Monday, February 13, 2017
11:30 AM - 1:00 PM
(Pacific)

Encina Hall, 2nd floor

Abstract: Since their conception in the 1950s, thorium reactors have been promoted as a promising technology for nuclear energy generation, though they have not yet been successfully commercialized. Proponents of thorium reactors argue that they are safer, produce less waste, and are proliferation-resistant, compared with uranium-fueled light water reactors used around the world today. The central question guiding this research concerns the final claim. Is the thorium fuel cycle inherently more resistant to nuclear weapons proliferation than the traditional uranium fuel cycle?

Advocates argue that the thorium fuel cycle is less vulnerable to proliferation of nuclear weapons technology because little or no plutonium is produced. Additionally, fissile U-233 is claimed to be “self-protected” by U-232, which is produced with U-233 and decays through Tl-208, emitting highly energetic gamma radiation. But the amount of U-232 generated depends on reactor operation. Furthermore, the U-232 content can be further decreased by conducting chemical separations at the back-end of the fuel cycle.

This presentation will discuss the proliferation risks of the thorium fuel cycle. The potential for generating large stockpiles of isotopically pure U-233 by conducting protactinium separations at the back end of the fuel cycle is examined as a new proliferation pathway that current IAEA safeguards may not be prepared to address.

About the Speaker: Eva C. Uribe is a Stanton Nuclear Security Postdoctoral Fellow at CISAC for the 2016-2017 academic year.
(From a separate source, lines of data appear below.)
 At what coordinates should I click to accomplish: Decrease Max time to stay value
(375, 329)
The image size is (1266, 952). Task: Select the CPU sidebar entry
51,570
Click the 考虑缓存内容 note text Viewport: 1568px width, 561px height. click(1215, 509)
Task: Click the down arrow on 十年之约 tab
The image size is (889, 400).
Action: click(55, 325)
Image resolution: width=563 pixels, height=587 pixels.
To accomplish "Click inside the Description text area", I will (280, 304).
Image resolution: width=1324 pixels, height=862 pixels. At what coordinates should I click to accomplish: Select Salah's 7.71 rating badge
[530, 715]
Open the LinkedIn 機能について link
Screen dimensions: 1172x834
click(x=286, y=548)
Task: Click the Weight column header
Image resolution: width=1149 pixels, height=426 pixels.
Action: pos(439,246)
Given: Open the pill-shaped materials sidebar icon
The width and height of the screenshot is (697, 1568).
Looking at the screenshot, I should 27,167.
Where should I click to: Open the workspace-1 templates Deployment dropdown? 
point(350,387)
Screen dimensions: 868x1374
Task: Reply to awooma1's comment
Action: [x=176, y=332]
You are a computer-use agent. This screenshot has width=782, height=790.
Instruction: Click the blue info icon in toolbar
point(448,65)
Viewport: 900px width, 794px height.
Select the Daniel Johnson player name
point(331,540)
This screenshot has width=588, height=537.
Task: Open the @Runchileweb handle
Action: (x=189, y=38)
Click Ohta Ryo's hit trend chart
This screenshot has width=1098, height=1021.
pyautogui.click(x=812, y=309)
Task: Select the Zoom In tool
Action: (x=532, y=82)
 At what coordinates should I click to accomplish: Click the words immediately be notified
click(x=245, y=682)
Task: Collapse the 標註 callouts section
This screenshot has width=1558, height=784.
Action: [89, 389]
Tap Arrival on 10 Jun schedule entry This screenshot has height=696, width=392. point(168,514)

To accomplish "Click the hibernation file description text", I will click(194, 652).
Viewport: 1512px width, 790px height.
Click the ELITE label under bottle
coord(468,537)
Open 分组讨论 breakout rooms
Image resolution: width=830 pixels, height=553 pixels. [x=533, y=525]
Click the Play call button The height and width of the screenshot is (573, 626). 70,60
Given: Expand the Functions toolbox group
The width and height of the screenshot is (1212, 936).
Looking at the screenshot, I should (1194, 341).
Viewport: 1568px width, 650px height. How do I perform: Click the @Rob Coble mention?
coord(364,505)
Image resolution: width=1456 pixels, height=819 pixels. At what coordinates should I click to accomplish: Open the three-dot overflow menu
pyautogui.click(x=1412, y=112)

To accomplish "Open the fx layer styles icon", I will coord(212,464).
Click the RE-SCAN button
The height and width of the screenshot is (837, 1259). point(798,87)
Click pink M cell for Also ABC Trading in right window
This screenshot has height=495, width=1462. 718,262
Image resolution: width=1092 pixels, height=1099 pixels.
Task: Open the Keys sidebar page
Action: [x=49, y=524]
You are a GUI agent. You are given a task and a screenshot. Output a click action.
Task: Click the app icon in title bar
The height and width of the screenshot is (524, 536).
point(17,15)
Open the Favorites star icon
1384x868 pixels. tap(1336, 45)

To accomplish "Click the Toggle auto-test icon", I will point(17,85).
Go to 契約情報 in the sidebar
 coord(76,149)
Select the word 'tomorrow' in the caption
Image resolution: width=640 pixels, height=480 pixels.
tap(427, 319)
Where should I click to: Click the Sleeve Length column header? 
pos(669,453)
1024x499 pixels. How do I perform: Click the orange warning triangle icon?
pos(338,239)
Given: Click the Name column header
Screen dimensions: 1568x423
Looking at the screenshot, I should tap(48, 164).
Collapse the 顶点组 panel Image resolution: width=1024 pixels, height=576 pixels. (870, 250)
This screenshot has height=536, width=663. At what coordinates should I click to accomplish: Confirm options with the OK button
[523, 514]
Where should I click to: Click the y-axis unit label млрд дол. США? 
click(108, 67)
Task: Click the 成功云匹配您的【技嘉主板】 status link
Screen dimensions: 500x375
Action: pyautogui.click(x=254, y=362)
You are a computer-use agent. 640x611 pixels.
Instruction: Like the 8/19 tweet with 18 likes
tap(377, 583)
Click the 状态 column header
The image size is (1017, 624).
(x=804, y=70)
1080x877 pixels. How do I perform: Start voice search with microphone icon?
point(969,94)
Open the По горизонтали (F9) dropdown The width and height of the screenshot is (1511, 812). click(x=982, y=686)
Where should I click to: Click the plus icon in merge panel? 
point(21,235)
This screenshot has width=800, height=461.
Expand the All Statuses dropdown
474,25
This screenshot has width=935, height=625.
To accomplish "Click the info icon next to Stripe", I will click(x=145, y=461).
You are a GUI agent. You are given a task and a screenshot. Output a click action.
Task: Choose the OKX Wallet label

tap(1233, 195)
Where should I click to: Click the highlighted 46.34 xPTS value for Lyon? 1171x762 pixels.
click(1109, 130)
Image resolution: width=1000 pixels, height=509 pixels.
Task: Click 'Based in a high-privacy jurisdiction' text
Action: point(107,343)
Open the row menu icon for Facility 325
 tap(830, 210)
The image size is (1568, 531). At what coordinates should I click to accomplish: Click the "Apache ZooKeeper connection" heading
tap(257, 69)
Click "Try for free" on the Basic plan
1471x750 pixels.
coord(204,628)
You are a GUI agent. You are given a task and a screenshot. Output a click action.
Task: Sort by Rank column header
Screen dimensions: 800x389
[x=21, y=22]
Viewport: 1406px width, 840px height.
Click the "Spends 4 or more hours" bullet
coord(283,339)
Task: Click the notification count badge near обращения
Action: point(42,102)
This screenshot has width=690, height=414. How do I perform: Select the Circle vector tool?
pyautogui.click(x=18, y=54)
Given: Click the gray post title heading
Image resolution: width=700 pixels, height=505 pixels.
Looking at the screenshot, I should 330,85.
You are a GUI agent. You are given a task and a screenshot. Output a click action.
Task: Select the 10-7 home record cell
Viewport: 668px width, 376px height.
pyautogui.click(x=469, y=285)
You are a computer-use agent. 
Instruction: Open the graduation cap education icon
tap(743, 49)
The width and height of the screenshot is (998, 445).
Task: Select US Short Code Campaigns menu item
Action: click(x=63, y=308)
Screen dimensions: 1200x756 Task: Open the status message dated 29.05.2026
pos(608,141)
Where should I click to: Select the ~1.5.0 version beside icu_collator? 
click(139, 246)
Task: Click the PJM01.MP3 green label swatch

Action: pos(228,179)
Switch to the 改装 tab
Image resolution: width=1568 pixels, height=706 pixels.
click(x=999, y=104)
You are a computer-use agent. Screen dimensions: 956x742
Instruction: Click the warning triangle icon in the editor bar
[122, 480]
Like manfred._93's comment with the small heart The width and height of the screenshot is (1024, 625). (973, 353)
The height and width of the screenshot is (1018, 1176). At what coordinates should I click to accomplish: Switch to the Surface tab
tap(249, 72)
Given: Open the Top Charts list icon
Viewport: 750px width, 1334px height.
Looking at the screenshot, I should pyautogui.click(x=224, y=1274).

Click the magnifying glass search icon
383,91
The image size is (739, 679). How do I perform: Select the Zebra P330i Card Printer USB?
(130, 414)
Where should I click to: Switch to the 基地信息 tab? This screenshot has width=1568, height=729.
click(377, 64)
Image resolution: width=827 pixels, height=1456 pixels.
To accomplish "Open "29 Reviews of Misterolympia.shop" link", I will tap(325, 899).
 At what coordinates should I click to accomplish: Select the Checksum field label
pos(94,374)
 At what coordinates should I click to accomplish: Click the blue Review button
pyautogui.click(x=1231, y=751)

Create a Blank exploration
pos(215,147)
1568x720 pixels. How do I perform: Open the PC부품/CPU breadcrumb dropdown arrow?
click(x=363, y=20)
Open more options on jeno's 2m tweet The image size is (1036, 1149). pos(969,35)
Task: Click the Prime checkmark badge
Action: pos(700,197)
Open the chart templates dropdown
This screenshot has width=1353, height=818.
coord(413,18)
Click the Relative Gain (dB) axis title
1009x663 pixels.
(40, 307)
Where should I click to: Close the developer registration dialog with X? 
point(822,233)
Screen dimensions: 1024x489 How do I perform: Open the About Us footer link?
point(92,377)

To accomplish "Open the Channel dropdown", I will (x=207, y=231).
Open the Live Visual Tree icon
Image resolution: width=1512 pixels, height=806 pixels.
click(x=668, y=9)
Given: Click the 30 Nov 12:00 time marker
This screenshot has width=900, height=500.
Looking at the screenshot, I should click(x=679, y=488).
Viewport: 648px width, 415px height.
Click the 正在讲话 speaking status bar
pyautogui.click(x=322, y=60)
Her research involves identifying proliferation pathways in the thorium fuel cycle and assessing the potential impact and implications of U-233 stockpile generation on the international nonproliferation regime. Eva received a Ph.D. in Chemistry from the University of California, Berkeley in 2016. Her dissertation research focused on structural analysis of organically-modified porous silica surfaces for the extraction of uranium from aqueous solutions using nuclear magnetic resonance spectroscopy. In 2011 Eva received a B.S. from Yale University with a double major in Chemistry and Political Science. She served as a Next Generation Safeguards Initiative intern with the Nonproliferation Division at Los Alamos National Laboratory in 2008 and 2009.